Table 1: Population characteristics.
Although not significant, markers of zinc deficiency (<0.75 μg/ dL) , and disease progression (CD4 cell count) were lower in the hyperglycemic group (Table 2). In addition, the percentage of zinc deficiency was higher in the hyperglycemic group (69%) compared to the normoglycemic group (64%), which is equivalent to the entire sample population percentage (64%).
|Characteristics||Total (n=271)||Hyperglycemic (n=60)||Normoglycemic (n=211)||P-value|
|Caloric intake (kcal)||2171±1451||2608±2452||2089±1019||0.091|
|Zinc Intake (mg)||9.4±9.6||12.6±16.2||8.5±7.1||0.005*|
|Zinc intake/ 1000kcal||4.41±3.20||4.61±2.98||4.25±3.02||0.673|
|Plasma zinc level (μg/dL)||0.73±0.3||0.70±0.2||0.74±0.3||0.360|
|Zinc deficient (%)||64%||69%||64%||-----|
|CD4 cell count (cells/mL3)||497.3±357.01||417.8±439.40||436.8±344.70||0.693|
|Viral load (log10)||2.70±1.3||2.72±1.3||2.73±1.2||0.959|
p<0.05 is considered significant and denoted by *.
Table 2: Results.
The difference in liver fibrosis as measured by FIB-4 was higher in the hyperglycemic group, however, this difference was not significant (P=0.099). FIB-4 values between 1.45 and 3.25 are indicative of liver fibrosis and >3.25 is considered to be severe liver fibrosis . In our sample population, the hyperglycemic group had an average FIB- 4 value of 1.44 ± 1.7, which is approaching the parameters for liver fibrosis, while the normoglycemic group had a normal average of FIB-4 values (1.21 ± 0.6), indicative of no liver fibrosis.
Zinc intake was significantly higher in the hyperglycemic participants (12.6 ± 16.2 vs. 8.5 ± 7.1, P=0.005), compared to the normoglycemic participants, but lost significance when adjusted by intake in g/1000 kcal. A Pearson correlation showed a negative correlation (r=- 0.87; p=0.140) between zinc intake and plasma zinc levels in the sample population.
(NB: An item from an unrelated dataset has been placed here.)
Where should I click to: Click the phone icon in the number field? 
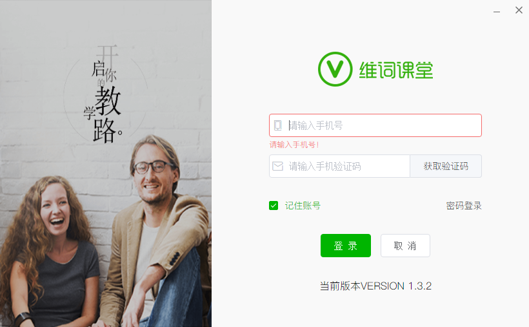click(x=277, y=125)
There was a positive correlation in the hyperglycemic group (r=0.24; p=0.861) and a negative correlation in the normoglycemic group (r=-0.117; p=0.076) between zinc intake and plasma zinc levels.
The results obtained in this secondary analysis of data confirm findings from previous studies on the prevalence of zinc deficiency in HIV and hyperglycemic/diabetic populations [2,13]. Findings are also consistent with the literature on obesity that shows that higher BMI is a risk factor for both hyperglycemia and liver fibrosis [19,20]. Both study groups were zinc deficient (<0.75 μg/dL) with the hyperglycemic group being more deficient (0.70 ± 0.2 μg/dL). While this difference was not significant, it is important to understand that uncontrolled diabetes was excluded in the original data repository, thus preventing access to a large portion of hyperglycemic/diabetic participants. As a result, the hyperglycemic sample used in the secondary analysis is not necessarily representative of the HIV hyperglycemic population, and certainly not of the most at-risk population.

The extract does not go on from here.